TB is a disease of the respiratory system.
It requires prolonged close contact to spread, so those most at risk of catching TB are people living with someone who is infected.
It is highly unlikely someone could be infected by passing contact, such as sitting next to someone with TB on public transport.
The HPA made a series of recommendations which it says are necessary to ensure there was a consistent health service at all ports and airports.
Some, like Heathrow and Gatwick, had very good facilities. But other points of entry, such as some smaller airports, did not, it said.
The HPA offered to oversee arrangements for people arriving at international terminals.
Chief executive Professor Pat Troop said: "This is an important area of public health activity and the review lays the foundation for developing a comprehensive national approach to quality and standards for the service in a way that was not possible before."
There are 7,000 cases of TB diagnosed in Britain each year.
Other parts of the world have high rates of infection. TB blackspots include eastern Europe, south east Asia, three million cases a year and sub-Saharan Africa.
A Home Office spokesman welcomed the report and its recommendations, but said much of the focus for prevention work had centred on checking people before they travelled, as the volume of people coming through terminals hampered checks in the UK.

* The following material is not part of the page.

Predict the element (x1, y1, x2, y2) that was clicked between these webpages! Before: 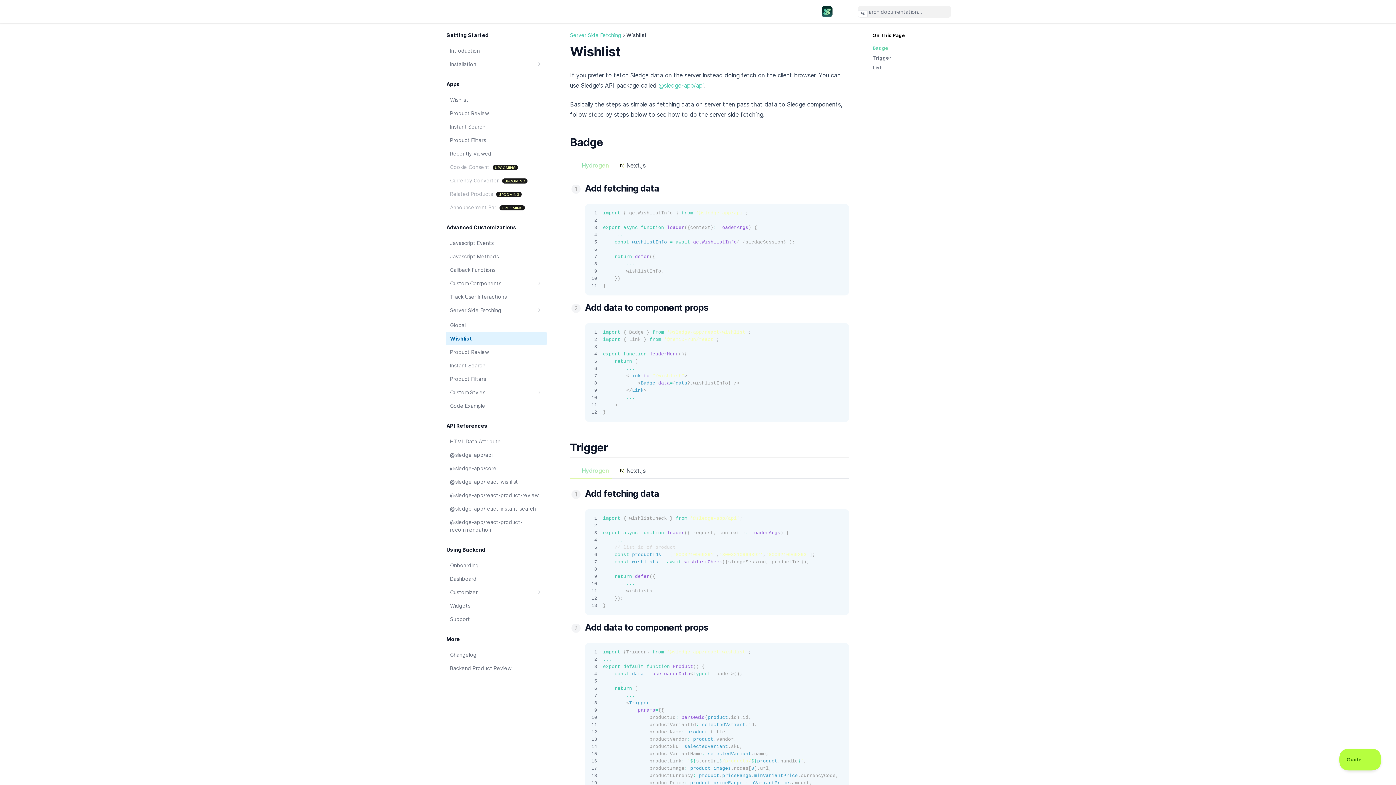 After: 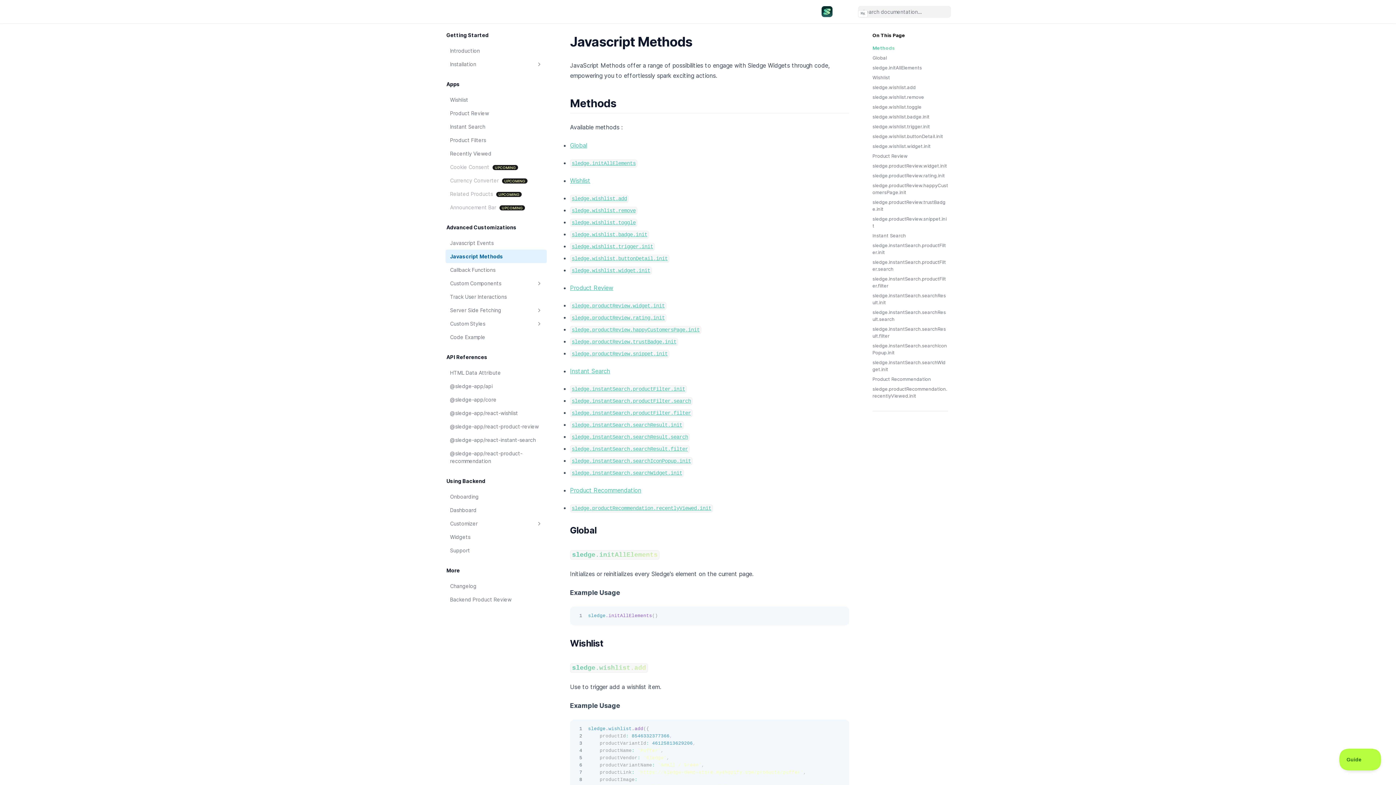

"These checks are part of UK entry requirements".
Five high-risk countries already have X-ray machines to check for TB, and more will be added later this year.
He added that efficient follow up checks by the NHS were also needed to effectively detect cases of TB.
'Vulnerable at risk'
A Department of Health spokeswoman added: "The findings of this evaluation will inform future decisions about whether, where and how to carry out TB checks".

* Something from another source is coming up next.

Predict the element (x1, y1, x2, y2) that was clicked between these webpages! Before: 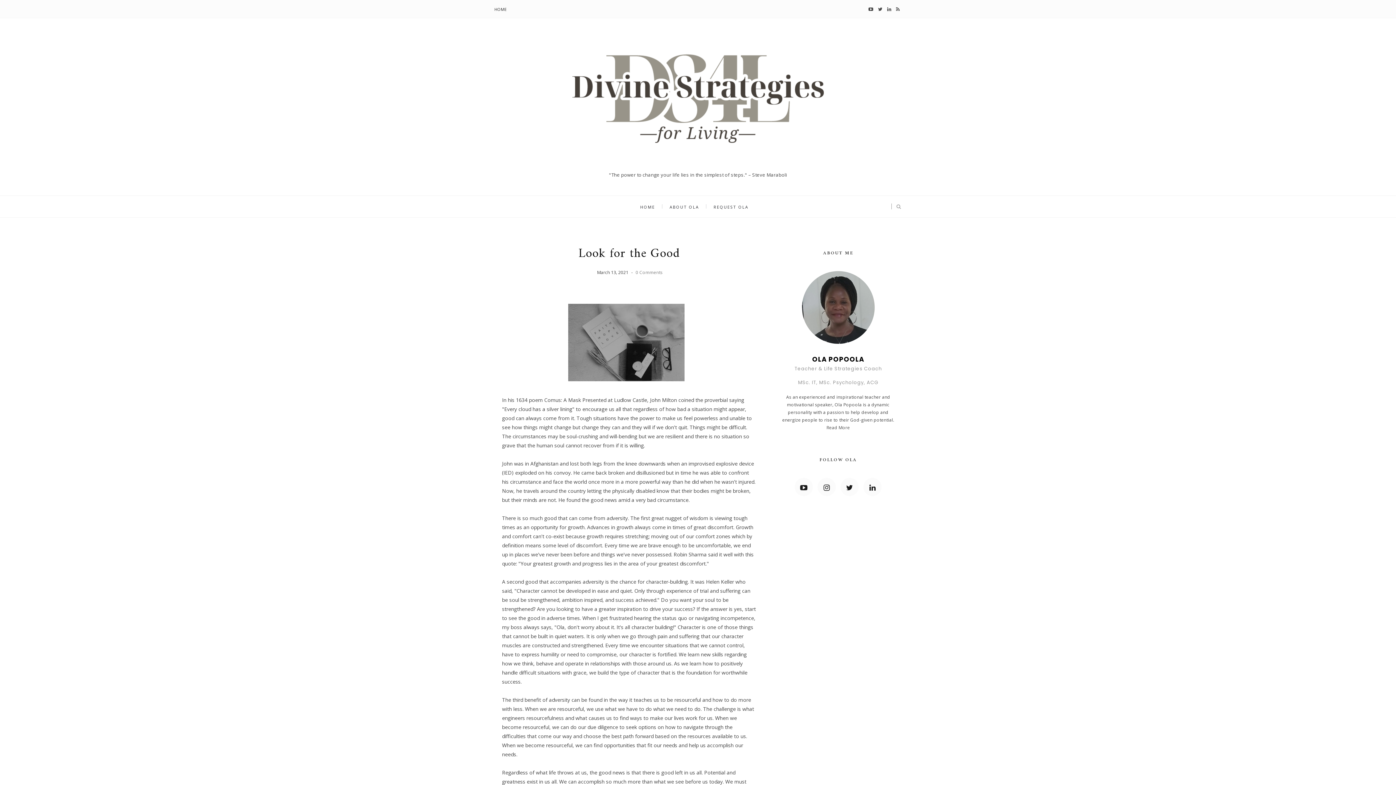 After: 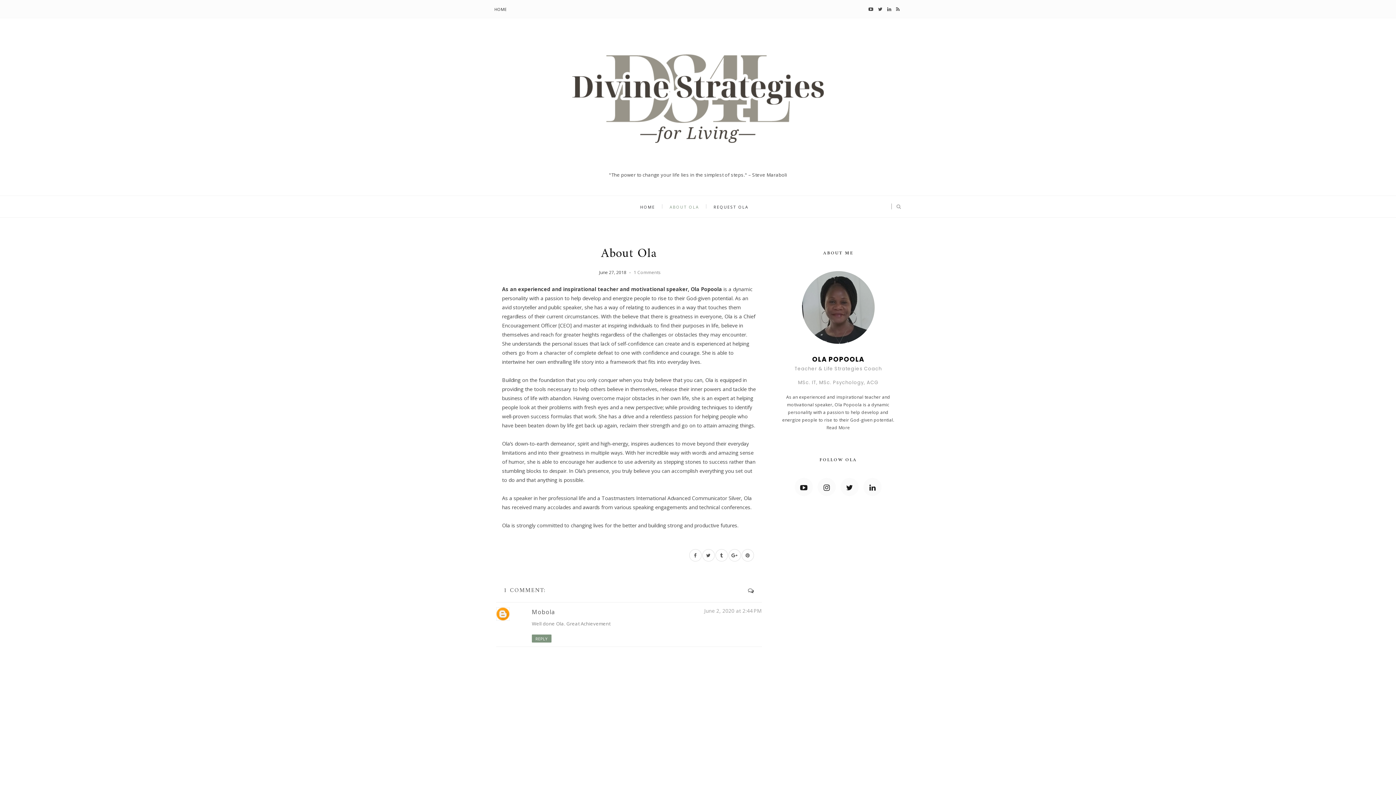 Action: bbox: (669, 195, 699, 218) label: ABOUT OLA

But Shadow Home Secretary David Davis said: "We eliminated TB as a major public health risk in this country but now the government's failure is once again putting the most vulnerable people in our country at risk of infection."
Liberal Democrat home affairs spokesman Nick Clegg MP said the report┐s findings were deeply worrying.
He added: "The government must increase screening for the benefit of those concerned, as well as the wider community."
Sir Andrew Green, chairman of immigration pressure group Migration Watch, said: "The government have refused until recently to test for TB before visas are issued to those from high-risk countries.
"There is now a pilot scheme but it is essential that a fully effective regime is put in place."